**Work to be completed:**
Filter the entries down to the lines containing "computer", and copy those lines.

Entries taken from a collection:
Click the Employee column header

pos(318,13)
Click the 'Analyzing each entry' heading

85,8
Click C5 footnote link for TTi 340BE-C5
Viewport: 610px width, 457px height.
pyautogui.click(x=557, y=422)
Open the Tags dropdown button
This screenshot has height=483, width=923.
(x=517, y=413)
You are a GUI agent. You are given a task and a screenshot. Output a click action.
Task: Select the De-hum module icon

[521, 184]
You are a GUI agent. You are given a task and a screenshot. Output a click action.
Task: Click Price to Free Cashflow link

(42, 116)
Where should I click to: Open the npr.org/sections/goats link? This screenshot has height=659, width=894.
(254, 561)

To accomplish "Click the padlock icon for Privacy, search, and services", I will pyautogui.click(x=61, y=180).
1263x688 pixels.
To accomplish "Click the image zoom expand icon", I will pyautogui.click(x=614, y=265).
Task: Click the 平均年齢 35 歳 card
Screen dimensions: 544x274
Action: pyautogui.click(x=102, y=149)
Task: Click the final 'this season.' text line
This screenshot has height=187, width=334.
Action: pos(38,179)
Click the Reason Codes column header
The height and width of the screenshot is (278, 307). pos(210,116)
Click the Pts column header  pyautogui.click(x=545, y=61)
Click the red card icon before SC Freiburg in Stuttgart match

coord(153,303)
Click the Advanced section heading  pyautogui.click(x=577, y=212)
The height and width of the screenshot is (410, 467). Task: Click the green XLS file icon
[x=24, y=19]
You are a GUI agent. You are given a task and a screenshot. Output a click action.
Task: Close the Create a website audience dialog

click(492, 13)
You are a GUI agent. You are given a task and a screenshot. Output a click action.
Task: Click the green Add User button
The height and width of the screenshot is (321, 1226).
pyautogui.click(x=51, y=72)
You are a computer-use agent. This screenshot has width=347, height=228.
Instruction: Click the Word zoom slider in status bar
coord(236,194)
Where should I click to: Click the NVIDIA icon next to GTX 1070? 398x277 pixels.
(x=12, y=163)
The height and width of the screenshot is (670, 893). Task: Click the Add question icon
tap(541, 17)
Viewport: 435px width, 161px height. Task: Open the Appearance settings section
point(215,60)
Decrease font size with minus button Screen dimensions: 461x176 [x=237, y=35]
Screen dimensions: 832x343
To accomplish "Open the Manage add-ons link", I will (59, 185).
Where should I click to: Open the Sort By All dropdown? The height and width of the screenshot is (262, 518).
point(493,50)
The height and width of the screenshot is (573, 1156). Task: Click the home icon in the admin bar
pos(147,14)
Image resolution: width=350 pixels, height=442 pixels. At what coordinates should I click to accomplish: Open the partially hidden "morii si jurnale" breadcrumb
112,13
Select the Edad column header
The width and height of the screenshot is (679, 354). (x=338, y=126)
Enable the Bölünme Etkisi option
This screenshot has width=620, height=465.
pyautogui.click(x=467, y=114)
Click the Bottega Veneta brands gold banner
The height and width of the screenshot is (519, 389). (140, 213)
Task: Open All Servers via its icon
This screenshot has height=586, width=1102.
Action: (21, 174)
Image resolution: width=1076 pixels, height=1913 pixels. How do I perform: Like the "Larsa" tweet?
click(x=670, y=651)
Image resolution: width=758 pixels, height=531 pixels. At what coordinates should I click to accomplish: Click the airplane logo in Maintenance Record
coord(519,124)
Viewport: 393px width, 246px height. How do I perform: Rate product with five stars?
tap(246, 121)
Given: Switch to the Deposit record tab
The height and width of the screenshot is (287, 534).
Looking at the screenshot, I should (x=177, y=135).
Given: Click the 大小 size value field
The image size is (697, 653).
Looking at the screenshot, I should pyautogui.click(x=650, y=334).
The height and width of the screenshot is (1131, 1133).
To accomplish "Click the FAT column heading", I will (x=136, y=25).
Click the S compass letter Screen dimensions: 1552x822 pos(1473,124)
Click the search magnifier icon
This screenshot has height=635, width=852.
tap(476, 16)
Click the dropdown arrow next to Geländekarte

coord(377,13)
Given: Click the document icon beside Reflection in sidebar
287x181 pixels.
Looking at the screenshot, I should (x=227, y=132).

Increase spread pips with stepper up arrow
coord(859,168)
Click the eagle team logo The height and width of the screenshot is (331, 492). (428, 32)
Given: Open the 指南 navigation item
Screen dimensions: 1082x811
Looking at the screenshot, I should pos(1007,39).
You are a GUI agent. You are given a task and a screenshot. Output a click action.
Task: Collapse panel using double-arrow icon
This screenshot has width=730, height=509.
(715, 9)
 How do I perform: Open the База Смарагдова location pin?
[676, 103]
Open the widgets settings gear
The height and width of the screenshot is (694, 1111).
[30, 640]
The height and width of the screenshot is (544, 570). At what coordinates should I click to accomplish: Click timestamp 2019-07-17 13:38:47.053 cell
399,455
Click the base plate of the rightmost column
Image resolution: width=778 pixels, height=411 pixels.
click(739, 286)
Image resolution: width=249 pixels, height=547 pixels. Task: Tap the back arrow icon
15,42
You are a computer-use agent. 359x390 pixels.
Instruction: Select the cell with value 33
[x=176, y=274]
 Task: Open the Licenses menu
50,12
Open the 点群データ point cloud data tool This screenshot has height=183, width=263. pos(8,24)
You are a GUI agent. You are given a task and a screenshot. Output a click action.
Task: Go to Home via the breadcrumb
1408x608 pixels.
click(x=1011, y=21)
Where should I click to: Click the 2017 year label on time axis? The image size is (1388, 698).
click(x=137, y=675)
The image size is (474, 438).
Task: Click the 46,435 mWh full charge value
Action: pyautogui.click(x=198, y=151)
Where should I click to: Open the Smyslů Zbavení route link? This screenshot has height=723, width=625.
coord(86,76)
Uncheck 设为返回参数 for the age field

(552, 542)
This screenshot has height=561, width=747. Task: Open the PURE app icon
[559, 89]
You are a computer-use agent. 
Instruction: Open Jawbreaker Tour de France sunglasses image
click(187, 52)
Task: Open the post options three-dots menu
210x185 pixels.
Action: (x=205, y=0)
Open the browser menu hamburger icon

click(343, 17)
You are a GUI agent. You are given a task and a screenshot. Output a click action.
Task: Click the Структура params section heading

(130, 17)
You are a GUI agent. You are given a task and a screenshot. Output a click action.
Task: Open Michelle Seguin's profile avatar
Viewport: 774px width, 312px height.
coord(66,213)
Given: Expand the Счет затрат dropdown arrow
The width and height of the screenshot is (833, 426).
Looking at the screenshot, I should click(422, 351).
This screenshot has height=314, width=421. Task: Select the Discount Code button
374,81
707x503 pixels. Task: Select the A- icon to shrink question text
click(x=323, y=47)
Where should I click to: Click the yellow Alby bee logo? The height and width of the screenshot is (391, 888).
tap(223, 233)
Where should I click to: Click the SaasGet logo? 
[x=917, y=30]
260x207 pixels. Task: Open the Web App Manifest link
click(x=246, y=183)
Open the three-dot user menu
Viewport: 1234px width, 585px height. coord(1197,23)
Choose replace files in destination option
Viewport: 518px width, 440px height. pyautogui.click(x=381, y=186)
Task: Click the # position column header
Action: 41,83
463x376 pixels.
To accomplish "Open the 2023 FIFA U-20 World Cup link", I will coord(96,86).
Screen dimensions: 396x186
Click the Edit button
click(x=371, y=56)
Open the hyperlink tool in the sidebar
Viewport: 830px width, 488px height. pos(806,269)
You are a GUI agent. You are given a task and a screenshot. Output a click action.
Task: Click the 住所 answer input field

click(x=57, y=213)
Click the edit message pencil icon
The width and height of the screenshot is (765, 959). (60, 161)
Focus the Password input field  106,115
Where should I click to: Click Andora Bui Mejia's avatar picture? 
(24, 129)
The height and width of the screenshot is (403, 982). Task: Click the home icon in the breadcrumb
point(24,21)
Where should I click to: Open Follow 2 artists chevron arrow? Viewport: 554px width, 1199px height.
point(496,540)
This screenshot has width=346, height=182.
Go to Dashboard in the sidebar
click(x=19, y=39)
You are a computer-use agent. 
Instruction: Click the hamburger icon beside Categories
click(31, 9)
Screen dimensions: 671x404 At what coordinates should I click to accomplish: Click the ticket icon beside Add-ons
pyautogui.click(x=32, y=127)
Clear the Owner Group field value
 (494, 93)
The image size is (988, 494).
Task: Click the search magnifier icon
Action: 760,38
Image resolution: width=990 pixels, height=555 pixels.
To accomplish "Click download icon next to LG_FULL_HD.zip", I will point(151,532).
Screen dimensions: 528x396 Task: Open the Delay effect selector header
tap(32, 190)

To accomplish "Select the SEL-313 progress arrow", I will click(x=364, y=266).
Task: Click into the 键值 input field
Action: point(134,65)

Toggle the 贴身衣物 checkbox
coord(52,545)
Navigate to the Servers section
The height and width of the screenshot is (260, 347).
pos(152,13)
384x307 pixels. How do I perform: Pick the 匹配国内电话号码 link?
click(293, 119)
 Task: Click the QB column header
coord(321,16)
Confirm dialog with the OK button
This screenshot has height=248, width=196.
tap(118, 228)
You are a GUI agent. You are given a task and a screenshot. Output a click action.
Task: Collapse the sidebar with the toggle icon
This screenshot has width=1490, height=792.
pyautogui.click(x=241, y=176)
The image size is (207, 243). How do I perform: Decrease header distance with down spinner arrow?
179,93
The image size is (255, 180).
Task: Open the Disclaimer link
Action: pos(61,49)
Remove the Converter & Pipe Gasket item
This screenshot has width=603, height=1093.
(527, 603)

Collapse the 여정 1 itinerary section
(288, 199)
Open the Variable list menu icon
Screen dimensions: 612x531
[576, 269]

**Answer to this problem:**
You are a computer-use agent. This screenshot has width=347, height=228.
You are a computer-use agent. 359x390 pixels.
You are a computer-use agent. 
You are a computer-use agent. 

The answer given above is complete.